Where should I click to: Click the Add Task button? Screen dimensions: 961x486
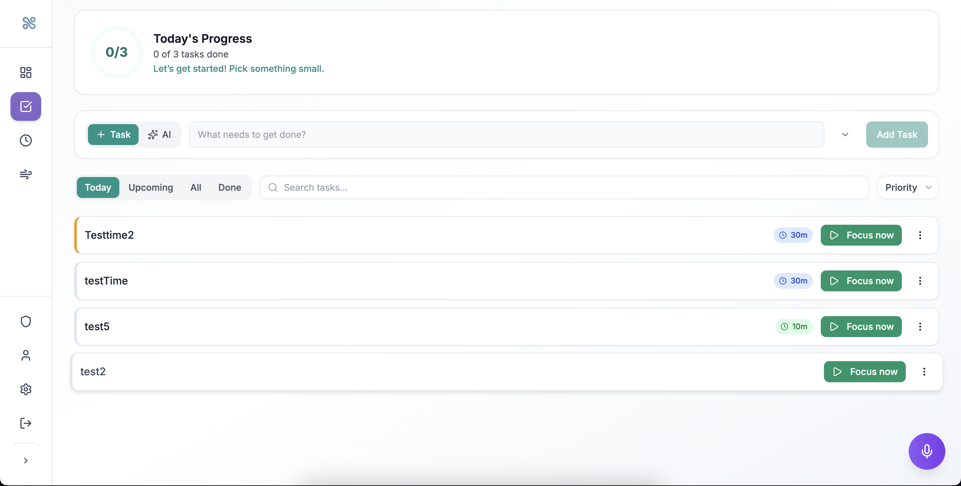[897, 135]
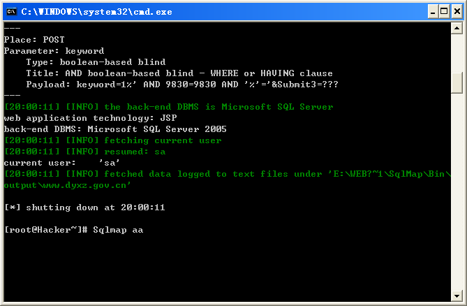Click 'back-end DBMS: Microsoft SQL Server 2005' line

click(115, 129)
--
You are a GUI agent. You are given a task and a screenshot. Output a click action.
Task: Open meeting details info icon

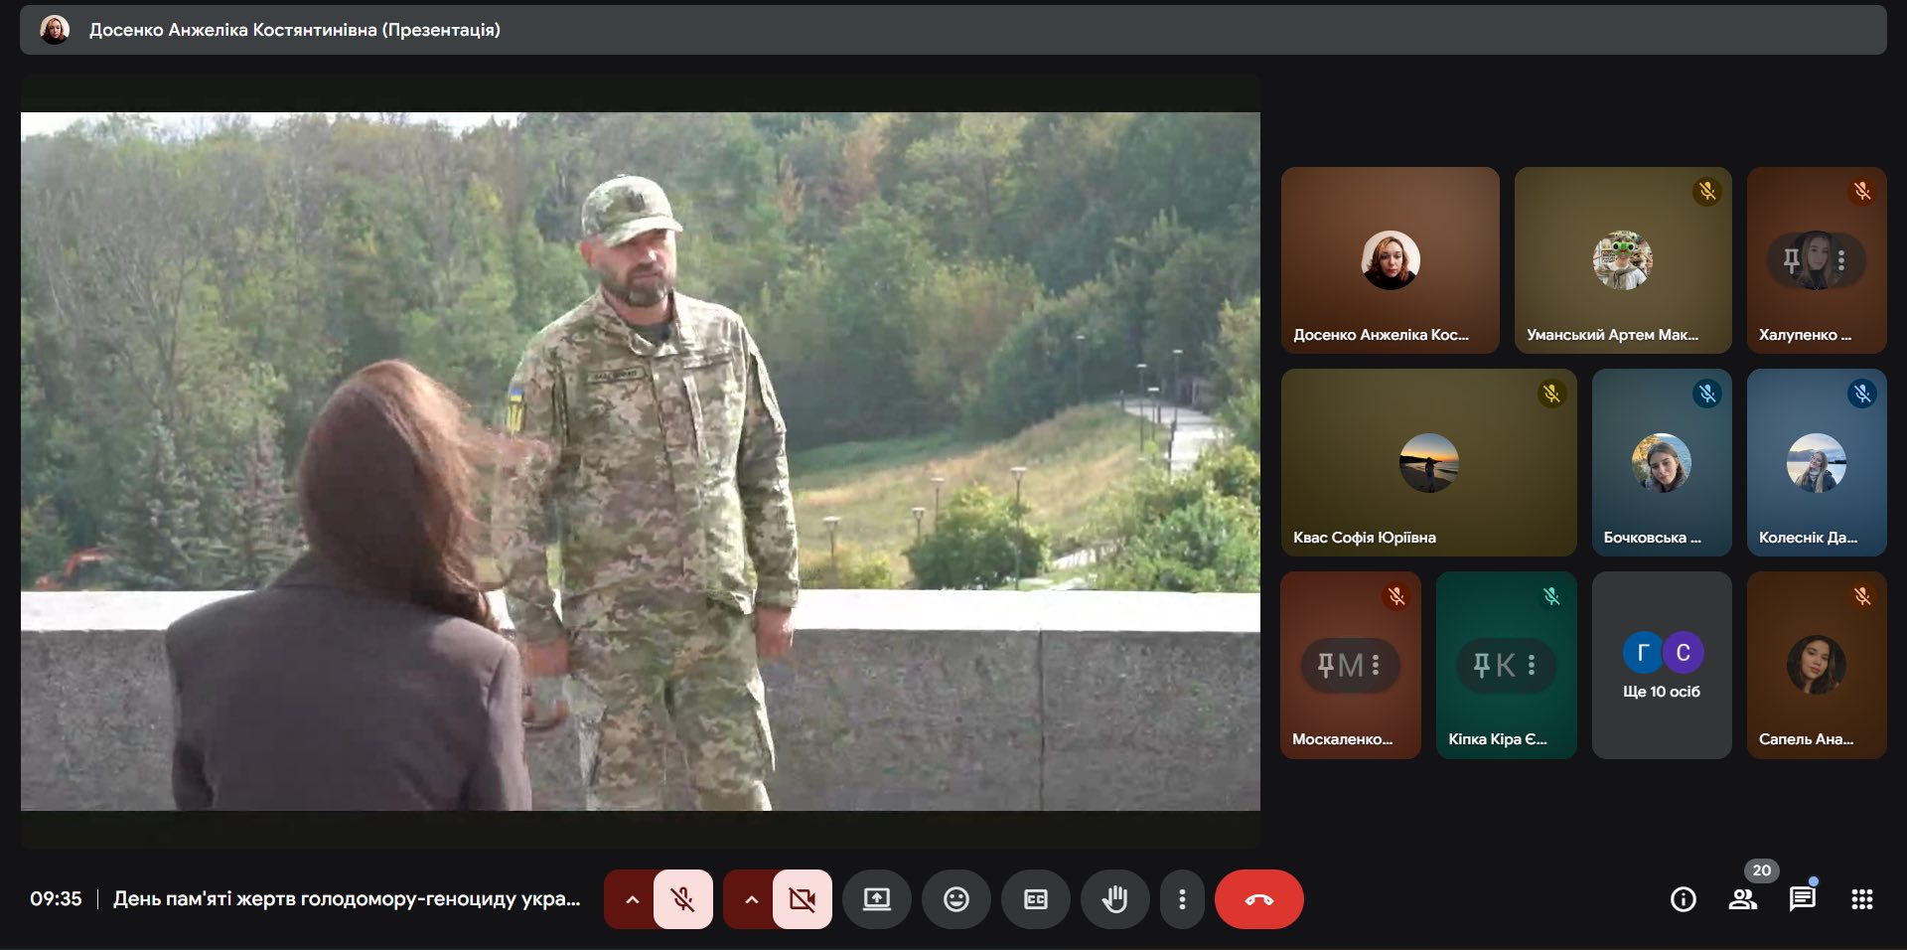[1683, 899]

• JOB: Turn the entries into a JSON list of strings, one string per line, skipping blank lines. Begin at the line that has "Where should I" and stop after the line that has "click(115, 129)", and leave the pictures out of the answer.

• RESPONSE FOR THIS EXERCISE:
[
  "Where should I click to: Click the Add Task button? Screen dimensions: 961x486",
  "[897, 135]",
  "Click 'back-end DBMS: Microsoft SQL Server 2005' line",
  "click(115, 129)"
]